“Gerçek verme, açık elle verilendir”

Onu yaparsam, beni sever.
Onu yaparsam, beni onaylar.
Onu yaparsam, yanımda olur,
Onu yaparsam…

Liste yine herkesin hayat filmine göre değişiyor ama şarta dayalı hiçbir verme şekli gerçek kalamıyor ya da çiçeklenmiyor, büyüyemiyor! Geriye dönüp baktığımda listede yazdığım cümlelerin iki tarafında da bulunduğumu itiraf etmem gerekiyor. Şartlı alan da oldum, şartlı veren de oldum! O yüzden diyebilirim ki, gerçek verme halinde, ne alan ne de veren vardır! O bana bunu vermedi, şunu yapmadı gibi cümleler içinde koşturmaya başlıyorsan, biraz yavaşlamanın ve kendini besleyecek yeni kaynaklar yaratmanın zamanı gelmiştir.

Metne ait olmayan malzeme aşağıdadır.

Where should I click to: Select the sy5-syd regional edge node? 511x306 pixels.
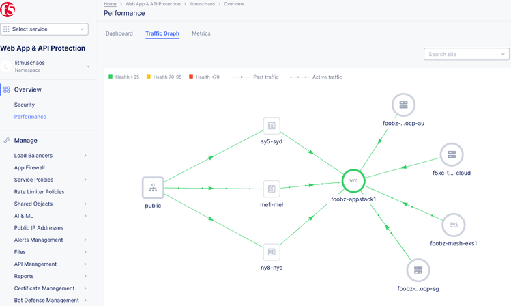tap(272, 126)
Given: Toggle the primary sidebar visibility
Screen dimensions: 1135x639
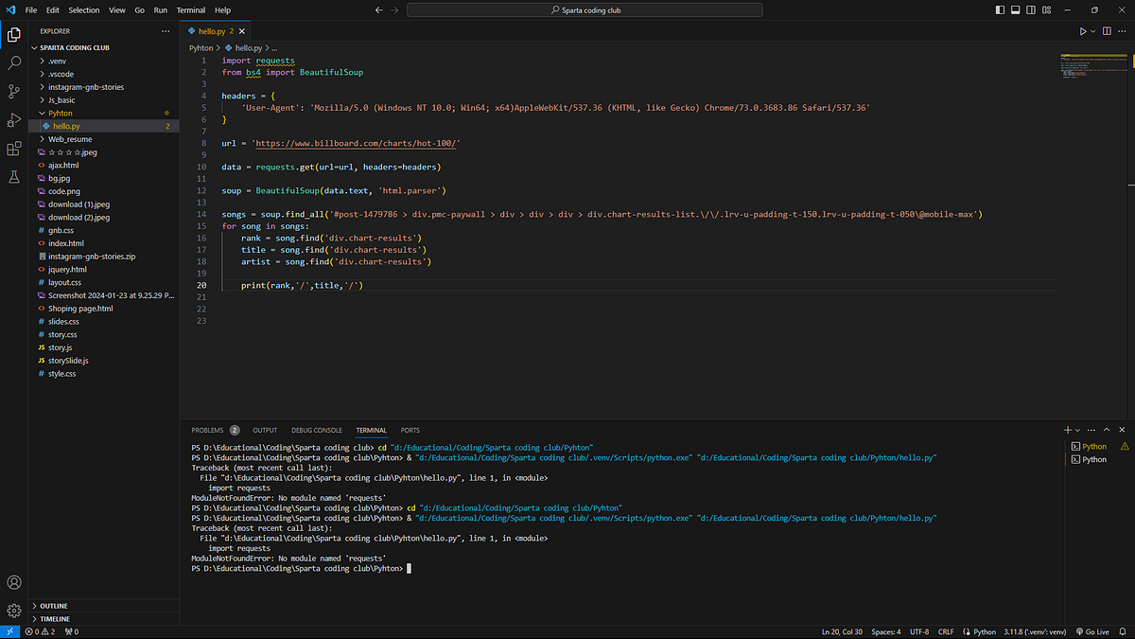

Sen kendini doyuramazsan, kimse seni doyuramaz!
Ne yapmayı seversin? Ya da ne yapmaktan zevk alırsın?

Kendinle zaman geçirmekten keyif alamıyorsan, gerçekten birinin bu keyif alamama halinden mutlu olacağını mı düşünüyorsun?
Dışarıya odaklı istediklerini istediğin kaynaktan (burası herkesin film sahnesine göre belirleniyor) almak için koşturuyorsan,
Belki artık biraz koşmayı bırakmalı ve kendini yeniden şarj edecek kaynaklar yaratmaya denemelisin.
Cep telefonlarını bile şarj ediyoruz!
Biraz yalnız kal,
Enerjini dışarıya değil,
Kendine ver!
Cevabı sen biliyorsun!
Sorup durma başkalarına!
Bırak cevaplar belirmeye başlasın!

Çok eski yakın sevdiğim bir arkadaşımla bir süredir iletişim kuramıyorum. Bütün sohbetleri ben başlatıyor ve iletişim kurmak için çaba benden geliyordu. Çabayı bitirdim, arkadaşımı, varlığını halen çok seviyorum ve belki şu durum bir süre sonra başka bir şeye de dönüşebilir ama görünen o ki şu an uzak kalmamız gerekiyor. Her uzak kalış, karşındakine değer vermiyorsun, her çaba da karşındakine çok değer veriyorsun anlamına gelmiyor!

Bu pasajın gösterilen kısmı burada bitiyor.